Repeat the entries below exactly. Begin with the first line and end with the line that contains "Given: Click the stopwatch".

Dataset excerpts
= = =
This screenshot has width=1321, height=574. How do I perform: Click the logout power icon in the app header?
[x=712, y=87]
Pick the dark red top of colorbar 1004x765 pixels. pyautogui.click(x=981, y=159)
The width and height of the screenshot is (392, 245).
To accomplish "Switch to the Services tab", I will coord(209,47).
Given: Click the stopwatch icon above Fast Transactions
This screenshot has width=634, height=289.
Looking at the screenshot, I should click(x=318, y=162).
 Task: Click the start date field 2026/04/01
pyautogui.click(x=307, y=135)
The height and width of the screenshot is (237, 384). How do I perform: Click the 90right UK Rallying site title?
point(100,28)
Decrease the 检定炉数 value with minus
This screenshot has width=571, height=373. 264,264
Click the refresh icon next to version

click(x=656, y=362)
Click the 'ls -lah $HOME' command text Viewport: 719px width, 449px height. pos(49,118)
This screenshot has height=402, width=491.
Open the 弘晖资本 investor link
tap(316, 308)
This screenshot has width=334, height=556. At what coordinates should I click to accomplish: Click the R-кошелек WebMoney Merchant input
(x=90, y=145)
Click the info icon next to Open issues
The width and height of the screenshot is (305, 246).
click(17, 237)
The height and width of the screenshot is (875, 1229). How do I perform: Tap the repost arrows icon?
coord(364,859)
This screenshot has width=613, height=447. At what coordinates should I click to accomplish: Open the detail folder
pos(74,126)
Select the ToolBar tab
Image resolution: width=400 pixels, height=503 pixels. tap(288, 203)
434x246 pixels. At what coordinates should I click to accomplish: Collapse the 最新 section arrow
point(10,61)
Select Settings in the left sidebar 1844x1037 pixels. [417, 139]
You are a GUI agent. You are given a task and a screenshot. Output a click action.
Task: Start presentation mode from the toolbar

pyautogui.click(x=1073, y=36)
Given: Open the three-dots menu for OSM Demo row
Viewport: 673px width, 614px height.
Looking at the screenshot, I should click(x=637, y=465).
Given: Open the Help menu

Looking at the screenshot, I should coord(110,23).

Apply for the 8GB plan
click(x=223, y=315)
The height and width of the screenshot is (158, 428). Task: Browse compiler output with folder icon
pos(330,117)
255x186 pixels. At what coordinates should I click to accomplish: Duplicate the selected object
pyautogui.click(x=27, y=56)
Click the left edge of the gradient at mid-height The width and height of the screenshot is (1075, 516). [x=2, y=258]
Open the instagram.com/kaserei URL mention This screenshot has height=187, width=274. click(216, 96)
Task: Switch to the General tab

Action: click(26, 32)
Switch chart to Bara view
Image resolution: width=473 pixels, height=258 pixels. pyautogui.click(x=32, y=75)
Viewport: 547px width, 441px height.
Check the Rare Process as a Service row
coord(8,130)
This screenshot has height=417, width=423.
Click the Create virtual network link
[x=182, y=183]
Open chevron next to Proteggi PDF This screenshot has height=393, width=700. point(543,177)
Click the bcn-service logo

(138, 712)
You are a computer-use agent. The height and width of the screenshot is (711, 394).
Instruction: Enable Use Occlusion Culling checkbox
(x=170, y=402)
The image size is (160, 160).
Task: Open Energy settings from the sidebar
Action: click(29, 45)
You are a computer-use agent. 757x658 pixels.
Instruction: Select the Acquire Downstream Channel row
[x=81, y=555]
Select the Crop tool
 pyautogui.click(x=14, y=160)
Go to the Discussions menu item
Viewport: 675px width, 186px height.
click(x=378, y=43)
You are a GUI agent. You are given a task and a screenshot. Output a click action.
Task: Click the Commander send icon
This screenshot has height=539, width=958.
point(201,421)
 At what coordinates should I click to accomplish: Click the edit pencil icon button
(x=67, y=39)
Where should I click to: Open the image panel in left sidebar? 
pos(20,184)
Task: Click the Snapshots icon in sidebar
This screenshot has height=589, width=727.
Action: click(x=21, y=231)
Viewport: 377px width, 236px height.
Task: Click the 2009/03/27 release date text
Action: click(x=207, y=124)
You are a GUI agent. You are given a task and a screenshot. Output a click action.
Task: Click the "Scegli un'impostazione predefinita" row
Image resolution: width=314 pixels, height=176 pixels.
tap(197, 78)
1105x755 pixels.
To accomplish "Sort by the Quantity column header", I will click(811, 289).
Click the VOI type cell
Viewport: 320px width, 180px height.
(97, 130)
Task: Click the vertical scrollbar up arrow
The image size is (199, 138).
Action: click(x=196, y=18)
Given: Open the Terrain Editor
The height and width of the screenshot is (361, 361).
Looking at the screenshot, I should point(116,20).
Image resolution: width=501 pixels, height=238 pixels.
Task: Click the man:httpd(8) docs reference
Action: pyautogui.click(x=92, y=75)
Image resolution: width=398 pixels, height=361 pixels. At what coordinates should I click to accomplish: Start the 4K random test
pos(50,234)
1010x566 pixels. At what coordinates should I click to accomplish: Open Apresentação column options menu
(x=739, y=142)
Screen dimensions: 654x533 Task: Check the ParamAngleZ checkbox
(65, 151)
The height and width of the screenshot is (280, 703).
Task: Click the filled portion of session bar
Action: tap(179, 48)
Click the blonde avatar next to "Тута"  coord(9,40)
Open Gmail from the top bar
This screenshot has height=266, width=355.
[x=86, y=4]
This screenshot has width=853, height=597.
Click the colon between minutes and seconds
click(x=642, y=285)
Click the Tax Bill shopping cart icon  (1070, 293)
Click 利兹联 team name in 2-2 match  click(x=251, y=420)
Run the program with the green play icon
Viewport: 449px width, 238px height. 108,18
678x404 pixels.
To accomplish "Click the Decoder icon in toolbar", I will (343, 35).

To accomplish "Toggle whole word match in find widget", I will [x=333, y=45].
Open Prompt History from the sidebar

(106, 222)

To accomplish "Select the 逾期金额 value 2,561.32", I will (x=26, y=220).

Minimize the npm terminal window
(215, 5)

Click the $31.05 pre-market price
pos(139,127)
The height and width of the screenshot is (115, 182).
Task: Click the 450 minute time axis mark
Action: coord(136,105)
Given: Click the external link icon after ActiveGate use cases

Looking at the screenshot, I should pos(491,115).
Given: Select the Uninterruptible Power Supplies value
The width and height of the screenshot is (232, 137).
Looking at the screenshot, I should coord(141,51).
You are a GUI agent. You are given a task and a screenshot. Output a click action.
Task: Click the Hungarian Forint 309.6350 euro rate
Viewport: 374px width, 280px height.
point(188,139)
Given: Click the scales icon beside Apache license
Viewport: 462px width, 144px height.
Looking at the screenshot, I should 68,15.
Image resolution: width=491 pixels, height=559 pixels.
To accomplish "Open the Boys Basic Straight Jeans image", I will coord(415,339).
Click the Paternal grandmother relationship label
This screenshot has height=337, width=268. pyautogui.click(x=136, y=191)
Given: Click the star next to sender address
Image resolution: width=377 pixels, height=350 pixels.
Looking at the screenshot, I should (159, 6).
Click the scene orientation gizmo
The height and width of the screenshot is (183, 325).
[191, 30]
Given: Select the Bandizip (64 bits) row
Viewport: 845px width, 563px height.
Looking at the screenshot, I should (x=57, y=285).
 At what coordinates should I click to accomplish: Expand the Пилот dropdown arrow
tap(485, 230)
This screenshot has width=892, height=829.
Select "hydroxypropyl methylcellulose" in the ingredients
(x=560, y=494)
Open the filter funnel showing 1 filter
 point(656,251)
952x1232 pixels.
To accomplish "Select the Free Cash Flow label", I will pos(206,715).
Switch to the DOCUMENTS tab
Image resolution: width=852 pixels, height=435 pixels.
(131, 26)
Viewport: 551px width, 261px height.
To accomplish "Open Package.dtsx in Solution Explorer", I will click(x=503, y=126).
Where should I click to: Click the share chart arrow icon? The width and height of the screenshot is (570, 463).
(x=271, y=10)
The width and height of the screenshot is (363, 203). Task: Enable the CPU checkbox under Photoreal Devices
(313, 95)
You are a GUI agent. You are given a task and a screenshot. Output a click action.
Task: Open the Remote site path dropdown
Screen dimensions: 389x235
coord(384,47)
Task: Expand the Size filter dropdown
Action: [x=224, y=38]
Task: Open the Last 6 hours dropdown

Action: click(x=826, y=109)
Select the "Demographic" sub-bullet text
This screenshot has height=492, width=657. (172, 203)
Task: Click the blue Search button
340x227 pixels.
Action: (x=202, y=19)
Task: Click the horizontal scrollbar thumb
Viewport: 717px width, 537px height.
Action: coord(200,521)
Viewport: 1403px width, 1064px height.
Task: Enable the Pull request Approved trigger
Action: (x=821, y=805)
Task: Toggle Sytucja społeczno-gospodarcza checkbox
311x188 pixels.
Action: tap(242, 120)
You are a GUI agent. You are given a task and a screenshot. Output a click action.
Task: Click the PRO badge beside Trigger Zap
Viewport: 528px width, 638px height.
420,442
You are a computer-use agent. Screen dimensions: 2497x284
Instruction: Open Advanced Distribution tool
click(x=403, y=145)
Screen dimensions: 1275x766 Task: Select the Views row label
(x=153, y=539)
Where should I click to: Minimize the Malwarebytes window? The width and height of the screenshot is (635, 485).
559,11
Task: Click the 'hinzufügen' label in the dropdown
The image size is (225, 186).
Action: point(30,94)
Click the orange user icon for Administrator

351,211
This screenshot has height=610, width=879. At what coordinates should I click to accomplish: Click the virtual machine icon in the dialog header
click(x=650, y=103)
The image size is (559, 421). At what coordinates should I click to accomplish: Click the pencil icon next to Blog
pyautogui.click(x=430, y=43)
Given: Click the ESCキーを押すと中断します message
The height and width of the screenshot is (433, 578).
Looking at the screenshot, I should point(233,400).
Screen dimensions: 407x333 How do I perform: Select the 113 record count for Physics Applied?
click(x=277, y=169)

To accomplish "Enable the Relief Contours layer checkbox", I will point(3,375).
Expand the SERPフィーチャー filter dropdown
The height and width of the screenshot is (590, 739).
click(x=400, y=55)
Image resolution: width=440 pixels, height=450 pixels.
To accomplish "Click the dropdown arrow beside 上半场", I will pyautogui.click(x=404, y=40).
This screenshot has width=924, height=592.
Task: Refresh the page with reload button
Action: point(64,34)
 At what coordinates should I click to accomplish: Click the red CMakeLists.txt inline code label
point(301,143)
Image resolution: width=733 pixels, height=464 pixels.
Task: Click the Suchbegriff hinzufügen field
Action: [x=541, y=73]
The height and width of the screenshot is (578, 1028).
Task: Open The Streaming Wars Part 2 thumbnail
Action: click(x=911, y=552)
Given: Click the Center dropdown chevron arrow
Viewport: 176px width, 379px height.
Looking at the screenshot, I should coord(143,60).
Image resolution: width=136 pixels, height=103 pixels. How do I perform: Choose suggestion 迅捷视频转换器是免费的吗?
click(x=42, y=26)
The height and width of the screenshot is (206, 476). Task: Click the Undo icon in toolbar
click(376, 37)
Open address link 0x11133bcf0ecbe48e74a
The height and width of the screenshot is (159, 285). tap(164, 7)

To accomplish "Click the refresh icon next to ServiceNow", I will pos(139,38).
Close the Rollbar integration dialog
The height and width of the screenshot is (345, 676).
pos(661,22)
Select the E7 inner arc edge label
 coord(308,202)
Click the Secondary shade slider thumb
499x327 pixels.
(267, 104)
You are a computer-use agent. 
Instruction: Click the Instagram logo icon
= = =
Output below
This screenshot has width=1321, height=574. How do I perform: Click the logout power icon in the app header?
[x=712, y=87]
Pick the dark red top of colorbar 1004x765 pixels. pyautogui.click(x=981, y=159)
The width and height of the screenshot is (392, 245).
To accomplish "Switch to the Services tab", I will coord(209,47).
Given: Click the stopwatch icon above Fast Transactions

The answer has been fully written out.